Hydrogeochemistry of Sn(IV) in the context of radioactive waste disposal: Solubility and adsorption on MX-80 bentonite and Callovo-Oxfordian argilite

The hydrogeochemical properties of tin are poorly known. Because of its presence in radioactive wastes, its dissolved and sorptive behaviors need to be better understood so that we can quantify its solubility and potential retention in the context of containment by clayey engineered and natural geosphere barriers. According to current literature data [Séby, F., Potin-Gautier, M., Giffaut, E., Donard, O., 2001. A critical review of thermodynamic data for inorganic tin species, Geochim. Cosmochim. Acta, 65, 3041-3053] reassessed here, Sn(IV) is expected to be the tin species of greatest concern. Batch experiments in the pH range of 2-12 were done to study the solubility of Sn(IV) and its adsorption by solids proposed to contain radioactive wastes (near field and far field barriers). Indirect evidence seems to indicate that the ion pair Sn(OH)4 (pK = 8.0) is a major dissolved species controlling the solubility of SnO2(s) in the pH range 2-10. The adsorption of Sn(IV) by solids under consideration for radioactive waste storage (MX-80 bentonite and Callovo-Oxfordian argilite from the Bure site in Eastern France) is, within the range of our experimental conditions, independent of suspension pH, and of the nature of both the sorbent and the electrolyte (log Kd = 3.47 ± 0.61 ml/g).

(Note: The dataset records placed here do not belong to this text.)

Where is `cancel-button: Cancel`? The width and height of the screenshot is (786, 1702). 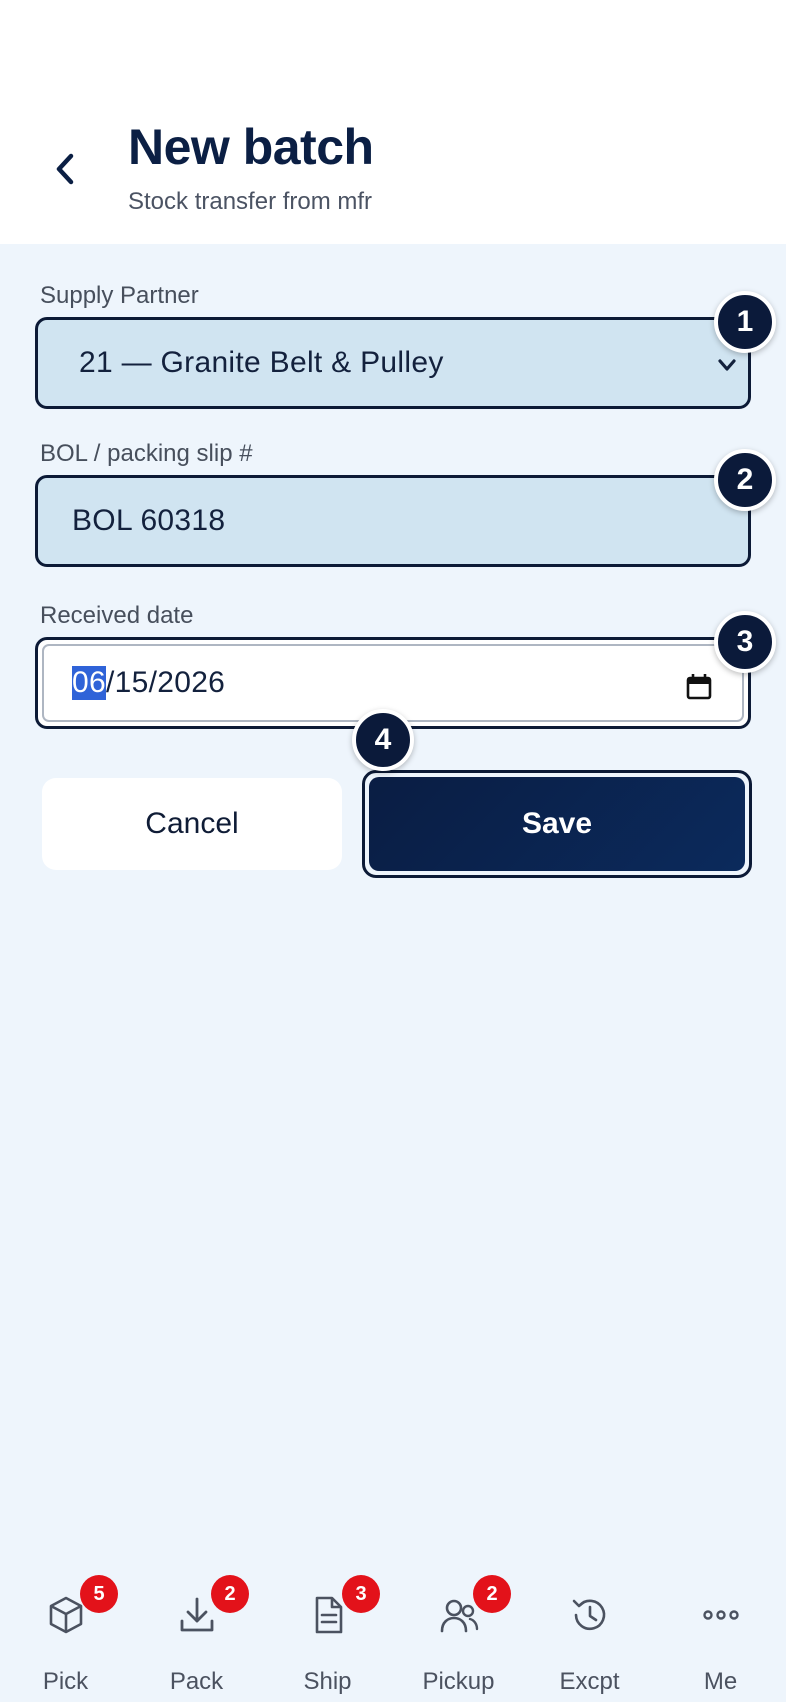 cancel-button: Cancel is located at coordinates (192, 824).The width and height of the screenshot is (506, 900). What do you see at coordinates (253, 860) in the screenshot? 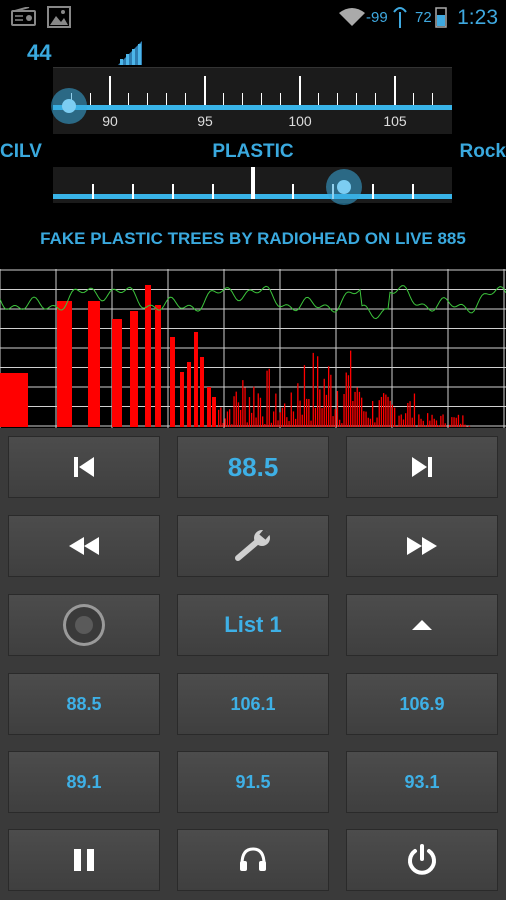
I see `headset-button` at bounding box center [253, 860].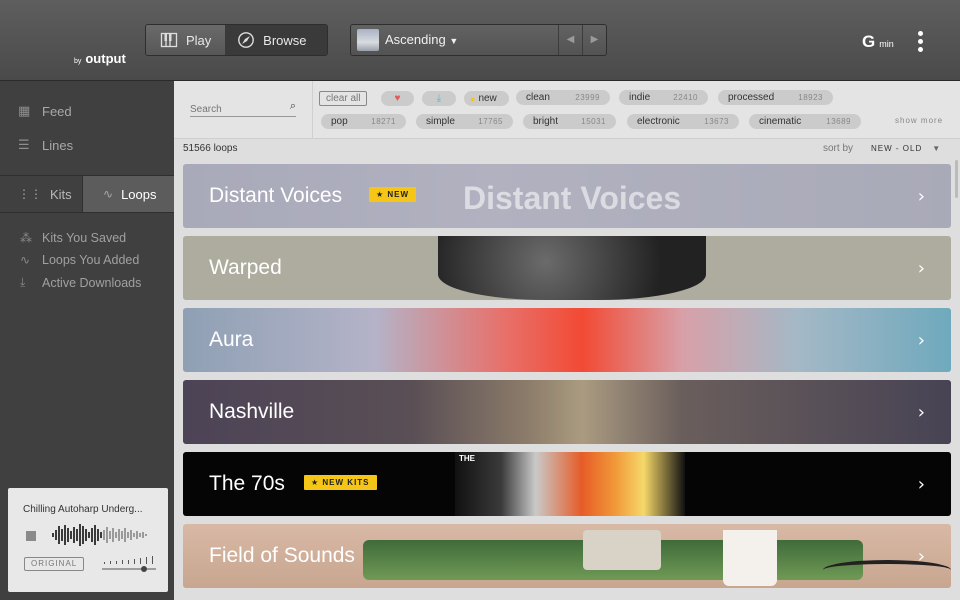 This screenshot has height=600, width=960. I want to click on pitch-slider, so click(129, 564).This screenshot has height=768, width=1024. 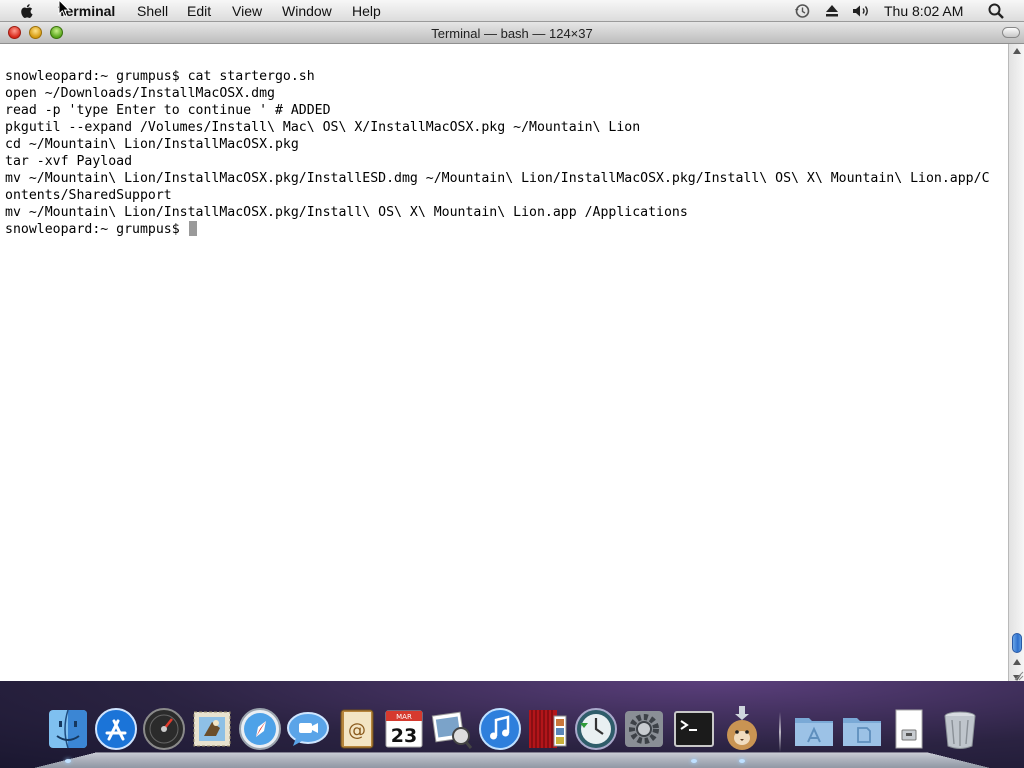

The sorbate is most likely the Sn(OH)4 ion pair, the predominant species in that pH range, and the clays (most likely smectite minerals) present in both solids (bentonite and argilite) probably control adsorption. Modeling the adsorption of Sn(IV) by near- and far-field barriers in the proposed French containment concept for the storage of Sn-containing radioactive wastes using the Kd approach is therefore quite satisfactory.